Etats-Unis : le secteur technologique veut plus d'immigrés très qualifiés
Washington a ouvert cette semaine la possibilité pour les travailleurs étrangers très qualifiés de demander des visas temporaires qui leur sont spécialement réservés, relançant le débat sur leur nombre, insuffisant depuis des années selon le secteur technologique.
Le secteur des hautes technologies se plaint depuis longtemps d'être à court de travailleurs qualifiés, et le problème est rendu plus complexe cette année encore par le débat entourant le projet de réforme de l'ensemble du système d'immigration américain, qui pourrait faire sortir de l'ombre des millions de travailleurs sans papiers.
Le gouvernement américain a ouvert lundi les applications pour les visas H-1B, réservés aux immigrants très qualifiés : il en délivrera 65.000.
S'il y a plus de demandes, ce qui est une quasi-certitude, une loterie sera alors organisée. Les services d'immigration estiment qu'ils auront reçu les 65.000 demandes dès la fin de semaine.
« Cela va être la ruée, parce que ce chiffre de 65.000 visas est très loin de pouvoir combler la demande », explique Robert Holleyman, patron de l'association BSA/The Software Alliance, qui rassemble de nombreux fabricants de logiciels. « L'économie américaine crée environ 120.000 emplois technologiques chaque année nécessitant un diplôme de « bachelor », soit l'équivalent d'un bac+4 en France, explique de son côté Brad Smith, avocat de Microsoft.
« Mais les Etats-Unis ne produisent à l'heure actuelle que 51.000 diplômés par an dans ce domaine ». « Chez Microsoft, nous sommes très sensibilisés sur ce sujet puisque nous avons 3.400 offres d'emplois très bien payés, dans des domaines technologiques très qualifiés, que nous n'arrivons pas à pourvoir », ajoute-t-il.

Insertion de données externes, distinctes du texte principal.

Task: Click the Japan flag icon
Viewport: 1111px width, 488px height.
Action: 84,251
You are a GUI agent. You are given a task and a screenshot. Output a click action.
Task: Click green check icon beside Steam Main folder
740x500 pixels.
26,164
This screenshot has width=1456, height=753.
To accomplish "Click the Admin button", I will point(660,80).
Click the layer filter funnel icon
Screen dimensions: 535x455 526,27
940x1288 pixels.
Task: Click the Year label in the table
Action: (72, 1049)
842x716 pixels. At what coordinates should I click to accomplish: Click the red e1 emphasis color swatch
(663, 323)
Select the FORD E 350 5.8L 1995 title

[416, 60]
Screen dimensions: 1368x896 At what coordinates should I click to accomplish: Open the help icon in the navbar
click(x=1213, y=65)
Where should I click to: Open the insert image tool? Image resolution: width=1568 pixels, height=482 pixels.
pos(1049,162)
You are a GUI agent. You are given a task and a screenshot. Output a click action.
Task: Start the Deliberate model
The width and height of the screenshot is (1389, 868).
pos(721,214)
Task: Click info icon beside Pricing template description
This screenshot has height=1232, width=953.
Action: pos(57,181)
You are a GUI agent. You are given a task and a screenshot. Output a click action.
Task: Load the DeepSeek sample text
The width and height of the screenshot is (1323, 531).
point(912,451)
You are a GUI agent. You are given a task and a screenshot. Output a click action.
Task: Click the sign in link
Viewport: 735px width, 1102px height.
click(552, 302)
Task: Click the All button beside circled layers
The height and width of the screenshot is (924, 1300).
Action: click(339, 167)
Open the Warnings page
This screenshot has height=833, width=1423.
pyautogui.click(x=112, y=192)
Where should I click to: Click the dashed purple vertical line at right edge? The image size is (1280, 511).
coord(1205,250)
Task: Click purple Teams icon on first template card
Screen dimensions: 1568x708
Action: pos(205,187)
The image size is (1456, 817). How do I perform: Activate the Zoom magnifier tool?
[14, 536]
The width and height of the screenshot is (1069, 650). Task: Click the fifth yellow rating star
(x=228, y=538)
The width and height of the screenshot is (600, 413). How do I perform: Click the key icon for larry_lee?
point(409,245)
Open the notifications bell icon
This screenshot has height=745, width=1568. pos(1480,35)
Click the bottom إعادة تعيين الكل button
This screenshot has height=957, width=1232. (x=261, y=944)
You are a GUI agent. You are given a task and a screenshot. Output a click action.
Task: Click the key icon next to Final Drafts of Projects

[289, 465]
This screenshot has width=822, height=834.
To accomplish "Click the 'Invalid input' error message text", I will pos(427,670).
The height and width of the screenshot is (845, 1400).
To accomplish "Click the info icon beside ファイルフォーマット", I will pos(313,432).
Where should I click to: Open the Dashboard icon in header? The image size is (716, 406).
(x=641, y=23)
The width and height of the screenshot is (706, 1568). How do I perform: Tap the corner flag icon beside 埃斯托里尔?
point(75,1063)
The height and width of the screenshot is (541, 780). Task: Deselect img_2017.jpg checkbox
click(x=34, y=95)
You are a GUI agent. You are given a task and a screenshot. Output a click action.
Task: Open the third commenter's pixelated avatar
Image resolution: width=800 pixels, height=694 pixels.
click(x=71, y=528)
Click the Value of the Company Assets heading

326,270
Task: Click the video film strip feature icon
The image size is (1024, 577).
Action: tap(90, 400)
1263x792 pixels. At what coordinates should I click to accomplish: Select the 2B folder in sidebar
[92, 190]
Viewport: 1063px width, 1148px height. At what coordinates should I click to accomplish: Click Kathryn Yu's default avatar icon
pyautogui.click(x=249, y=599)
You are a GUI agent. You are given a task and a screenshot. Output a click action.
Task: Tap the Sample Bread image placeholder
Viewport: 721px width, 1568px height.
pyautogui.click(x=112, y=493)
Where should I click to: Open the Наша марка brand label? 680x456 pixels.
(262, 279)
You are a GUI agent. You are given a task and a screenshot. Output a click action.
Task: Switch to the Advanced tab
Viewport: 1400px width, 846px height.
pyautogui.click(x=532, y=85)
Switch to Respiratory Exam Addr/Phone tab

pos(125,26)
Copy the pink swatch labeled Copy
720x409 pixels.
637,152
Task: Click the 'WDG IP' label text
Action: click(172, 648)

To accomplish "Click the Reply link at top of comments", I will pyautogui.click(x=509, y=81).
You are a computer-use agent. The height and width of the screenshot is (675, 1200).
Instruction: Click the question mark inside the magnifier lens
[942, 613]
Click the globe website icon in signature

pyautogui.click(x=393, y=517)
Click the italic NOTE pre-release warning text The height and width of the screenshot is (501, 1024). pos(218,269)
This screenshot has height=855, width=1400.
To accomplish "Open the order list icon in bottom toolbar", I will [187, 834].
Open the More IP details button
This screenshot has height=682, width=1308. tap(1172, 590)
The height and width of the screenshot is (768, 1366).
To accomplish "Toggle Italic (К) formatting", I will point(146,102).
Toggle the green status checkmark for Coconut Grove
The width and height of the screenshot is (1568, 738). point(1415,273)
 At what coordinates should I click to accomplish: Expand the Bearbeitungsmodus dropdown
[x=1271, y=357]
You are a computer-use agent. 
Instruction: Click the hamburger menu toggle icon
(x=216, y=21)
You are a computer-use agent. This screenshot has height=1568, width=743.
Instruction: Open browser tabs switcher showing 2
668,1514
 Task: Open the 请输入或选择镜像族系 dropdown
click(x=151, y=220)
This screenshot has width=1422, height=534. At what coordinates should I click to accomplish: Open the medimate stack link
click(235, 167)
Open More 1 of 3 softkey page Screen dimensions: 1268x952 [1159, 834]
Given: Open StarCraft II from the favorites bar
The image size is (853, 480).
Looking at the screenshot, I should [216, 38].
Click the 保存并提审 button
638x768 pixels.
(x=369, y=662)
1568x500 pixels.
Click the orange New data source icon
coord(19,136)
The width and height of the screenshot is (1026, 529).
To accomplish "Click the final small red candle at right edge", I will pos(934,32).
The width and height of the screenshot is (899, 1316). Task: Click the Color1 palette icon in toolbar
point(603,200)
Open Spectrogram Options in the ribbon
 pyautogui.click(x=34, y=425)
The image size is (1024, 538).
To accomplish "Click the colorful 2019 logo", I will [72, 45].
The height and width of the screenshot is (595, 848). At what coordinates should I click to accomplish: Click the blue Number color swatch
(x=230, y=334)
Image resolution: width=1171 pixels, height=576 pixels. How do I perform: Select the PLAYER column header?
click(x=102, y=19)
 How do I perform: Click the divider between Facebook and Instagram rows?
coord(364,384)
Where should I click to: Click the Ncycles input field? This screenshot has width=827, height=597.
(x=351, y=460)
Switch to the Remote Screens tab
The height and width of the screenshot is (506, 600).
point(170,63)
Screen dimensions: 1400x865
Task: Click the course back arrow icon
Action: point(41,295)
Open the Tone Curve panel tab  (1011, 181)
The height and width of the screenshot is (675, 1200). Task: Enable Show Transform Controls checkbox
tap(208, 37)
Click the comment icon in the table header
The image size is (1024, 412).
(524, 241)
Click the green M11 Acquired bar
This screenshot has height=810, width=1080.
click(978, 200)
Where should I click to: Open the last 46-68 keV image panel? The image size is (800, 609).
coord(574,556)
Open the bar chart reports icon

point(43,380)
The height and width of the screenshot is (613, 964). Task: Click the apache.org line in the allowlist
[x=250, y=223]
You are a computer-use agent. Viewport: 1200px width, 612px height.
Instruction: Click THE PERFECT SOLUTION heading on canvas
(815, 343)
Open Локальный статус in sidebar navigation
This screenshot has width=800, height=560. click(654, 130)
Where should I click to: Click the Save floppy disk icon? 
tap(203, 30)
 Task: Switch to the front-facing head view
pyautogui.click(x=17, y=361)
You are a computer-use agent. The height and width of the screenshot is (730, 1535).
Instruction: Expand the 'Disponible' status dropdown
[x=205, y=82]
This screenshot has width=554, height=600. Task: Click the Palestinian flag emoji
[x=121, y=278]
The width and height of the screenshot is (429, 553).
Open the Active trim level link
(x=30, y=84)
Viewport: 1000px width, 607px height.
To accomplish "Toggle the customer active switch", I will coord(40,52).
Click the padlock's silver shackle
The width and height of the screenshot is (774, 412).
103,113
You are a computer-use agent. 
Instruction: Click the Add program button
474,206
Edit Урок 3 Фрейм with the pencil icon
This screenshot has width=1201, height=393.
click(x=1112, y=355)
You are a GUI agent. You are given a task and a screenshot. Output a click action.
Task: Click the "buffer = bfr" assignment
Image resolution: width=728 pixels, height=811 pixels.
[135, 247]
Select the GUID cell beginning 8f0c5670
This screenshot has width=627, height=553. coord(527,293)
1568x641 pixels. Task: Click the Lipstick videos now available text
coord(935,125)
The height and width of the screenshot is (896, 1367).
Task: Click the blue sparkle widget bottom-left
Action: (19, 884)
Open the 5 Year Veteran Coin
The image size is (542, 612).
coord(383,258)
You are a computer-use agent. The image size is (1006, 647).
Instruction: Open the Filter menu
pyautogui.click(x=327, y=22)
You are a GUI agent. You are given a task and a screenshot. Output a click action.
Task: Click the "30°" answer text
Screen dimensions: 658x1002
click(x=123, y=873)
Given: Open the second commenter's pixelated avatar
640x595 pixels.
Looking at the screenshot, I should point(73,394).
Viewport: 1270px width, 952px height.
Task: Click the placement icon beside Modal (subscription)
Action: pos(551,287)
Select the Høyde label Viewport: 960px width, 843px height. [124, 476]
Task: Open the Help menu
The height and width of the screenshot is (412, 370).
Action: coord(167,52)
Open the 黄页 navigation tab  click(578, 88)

A la merci des employeurs, la question est pourtant loin de faire l'unanimité, certains affirmant que ce programme de visas spécialisés fait baisser les salaires américains, d'autres soulignant que les entreprises profitant des visas H-1B sont celles qui sous-traitent le plus à l'étranger.
Ainsi, pour Vin O'Neill, porte-parole de l'Institut des ingénieurs en électrique et en électronique (IEEE), de nombreuses entreprises profitent de ces visas pour des emplois de court terme qu'elles transfèrent ailleurs ensuite, souvent dans le secteur technologique en pleine expansion en Inde. « Si des entreprises ont besoin d'employés qualifiés, elles devraient les faire venir comme des résidents permanents, plutôt que sur une base temporaire », souligne M. O'Neill.
« Des résidents permanents peuvent changer de travail et leur conjoint peut lui aussi travailler : il y a de nombreux avantages », dit-il, notant qu'avec le système des visas, les travailleurs sont à la merci des employeurs. Les termes précis de la réforme du système d'immigration ne sont pas encore connus, mais pour beaucoup, un élément relatif aux emplois hautement qualifiés est indispensable dans toute nouvelle législation. Les observateurs estiment que le moment est plutôt favorable à un tel changement, les républicains souhaitant améliorer leur image auprès des électeurs hispaniques après leur défaite à l'élection présidentielle de l'automne dernier. « C'est la meilleure opportunité pour le secteur des hautes technologies d'obtenir ce qu'ils veulent, et je pense qu'ils en sont conscients », estime ainsi Marshall Fitz, directeur des politiques d'immigration pour le groupe de réflexion Center for American Progress.